After 20 years of staunch opposition to and misinformation about tobacco harm reduction from anti-tobacco forces, one prominent figure has broken ranks, offering the truth and a cautious endorsement of safer tobacco products.

David B. Abrams, executive director at American Legacy Foundation’s Schroeder Institute for Tobacco Research and Policy Studies, recently acknowledged in a college newspaper that smoke-free tobacco products are vastly safer than smoking.  Here is the key passage from that article:

Though he said that there is not much research on e-cigarettes, Abrams said the studies he has seen ‘put e-cigarettes in the category of somewhere between nicotine replacement therapy, which is pharmacy-grade nicotine from a pharmacy, and smokeless tobacco products, which are not harmless but are also much less harmful than cigarettes.’  He said that in terms of risk, he would slot e-cigarettes between snus — a type of powdered tobacco — and dissolvable nicotine products.

Coming from an executive at one of the most anti-harm reduction organizations, this is a revolutionary statement.  As readers of this blog know, numerous published epidemiologic studies document that American and Swedish smokeless tobacco products have disease risks so low that they cannot be measured with any precision.  Dr. Abrams’ risk assessment for e-cigarettes is therefore accurate.

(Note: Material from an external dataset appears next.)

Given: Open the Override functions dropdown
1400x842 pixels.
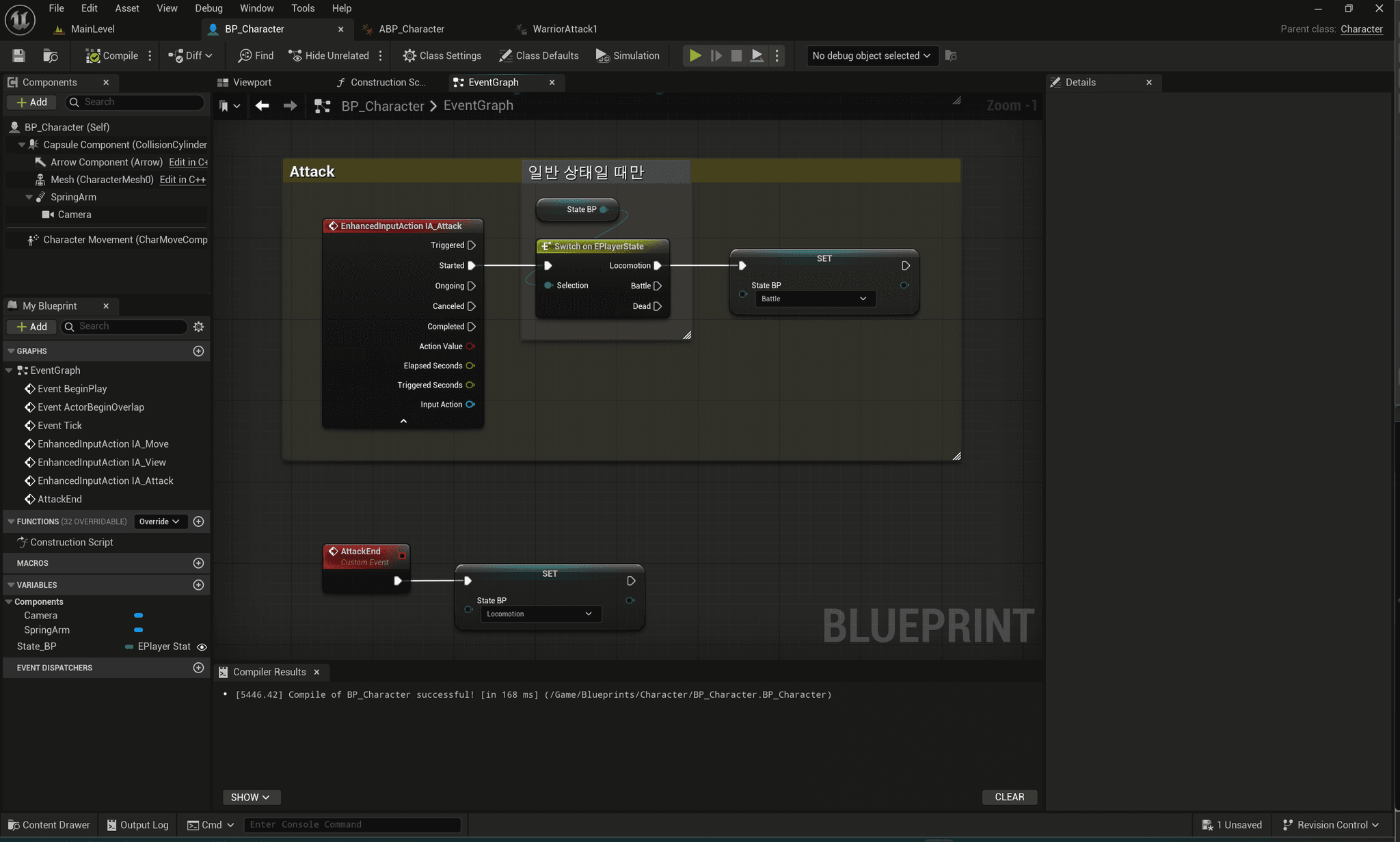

This was the second time in two weeks that Dr. Abrams acknowledged the substantial risk differential between combusted and smoke-free tobacco.  On Nov. 25, he commented at a Wells Fargo e-cigarette forum in New York.

[E-cigarettes are] dramatically less and probably in the order of 10 to 100 times less dangerous than combusted cigarettes.  And certainly even less harmful than the data I’ve seen for smokeless tobacco, although they’re also dramatically less harmful than cigarettes.  So I’d say they’re somewhere in between the ‘safest nicotine replacement pharmaceuticals’ and smokeless. And I would regard smokeless as a decent harm reduction strategy along with e-cigarettes in the map of harm reduction versus quit or die total abstinence.

Thus far, the campaign to inform smokers about safer products has been led by a handful of tobacco research and policy experts. Dr. Abrams’ statements should pressure harm reduction deniers to abandon their failed quit-or-die mantra and start telling smokers the truth about safer cigarette substitutes.  This underscores my view that the tobacco harm reduction revolution is unstoppable.